The shooting was portrayed on Jones’s Infowars show as a hoax involving actors designed to increase gun control. 

Jones has since acknowledged the school shooting did occur.

Families of some of the school shooting victims sued Jones, Infowars and others in courts in Texas and Connecticut over the hoax conspiracy, saying they had been subjected to harassment and death threats from Jones’s followers. 

The Connecticut cases remain pending.

Jones’s lawyers invoke free speech protections

Jones and his attorney in Connecticut, Norman Pattis, criticised the Texas judge’s ruling in a statement on the Infowars website.

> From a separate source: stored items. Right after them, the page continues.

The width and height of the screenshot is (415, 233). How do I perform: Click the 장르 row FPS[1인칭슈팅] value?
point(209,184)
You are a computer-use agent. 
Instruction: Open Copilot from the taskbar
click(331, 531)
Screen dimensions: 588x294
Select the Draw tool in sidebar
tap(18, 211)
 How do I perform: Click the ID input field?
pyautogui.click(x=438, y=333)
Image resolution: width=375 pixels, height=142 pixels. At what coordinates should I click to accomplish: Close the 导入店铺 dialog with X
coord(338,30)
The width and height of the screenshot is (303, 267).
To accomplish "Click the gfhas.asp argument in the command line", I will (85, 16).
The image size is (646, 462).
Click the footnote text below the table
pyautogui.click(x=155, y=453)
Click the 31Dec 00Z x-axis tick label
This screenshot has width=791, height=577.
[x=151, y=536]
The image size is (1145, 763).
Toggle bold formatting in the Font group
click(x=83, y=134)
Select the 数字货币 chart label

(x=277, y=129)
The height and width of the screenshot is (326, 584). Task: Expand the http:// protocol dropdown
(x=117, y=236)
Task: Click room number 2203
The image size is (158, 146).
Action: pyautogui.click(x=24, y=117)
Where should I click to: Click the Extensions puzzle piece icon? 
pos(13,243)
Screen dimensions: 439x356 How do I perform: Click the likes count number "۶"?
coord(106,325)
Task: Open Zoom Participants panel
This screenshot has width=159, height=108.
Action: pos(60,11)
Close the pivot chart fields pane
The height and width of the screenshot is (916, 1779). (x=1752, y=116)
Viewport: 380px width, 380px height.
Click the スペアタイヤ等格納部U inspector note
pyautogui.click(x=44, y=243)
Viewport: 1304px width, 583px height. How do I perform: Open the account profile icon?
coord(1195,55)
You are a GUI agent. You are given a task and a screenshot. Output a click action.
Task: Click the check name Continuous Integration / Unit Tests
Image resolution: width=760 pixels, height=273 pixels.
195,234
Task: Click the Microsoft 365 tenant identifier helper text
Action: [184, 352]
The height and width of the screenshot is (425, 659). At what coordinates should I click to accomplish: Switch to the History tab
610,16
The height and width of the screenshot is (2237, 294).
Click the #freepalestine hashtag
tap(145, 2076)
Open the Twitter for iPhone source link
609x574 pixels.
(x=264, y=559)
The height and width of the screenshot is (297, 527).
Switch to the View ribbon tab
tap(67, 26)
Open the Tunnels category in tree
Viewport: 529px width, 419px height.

“It takes no account of the tens of thousands of documents produced by the defendants, the hours spent sitting for depositions and the various sworn statements filed in these cases,” they said. 

“We are distressed by what we regard as a blatant abuse of discretion by the trial court. We are determined to see that these cases are heard on the merits.”

Jones’s lawyers have denied the defamations allegations and argued his comments about the school shooting were protected by free speech rights.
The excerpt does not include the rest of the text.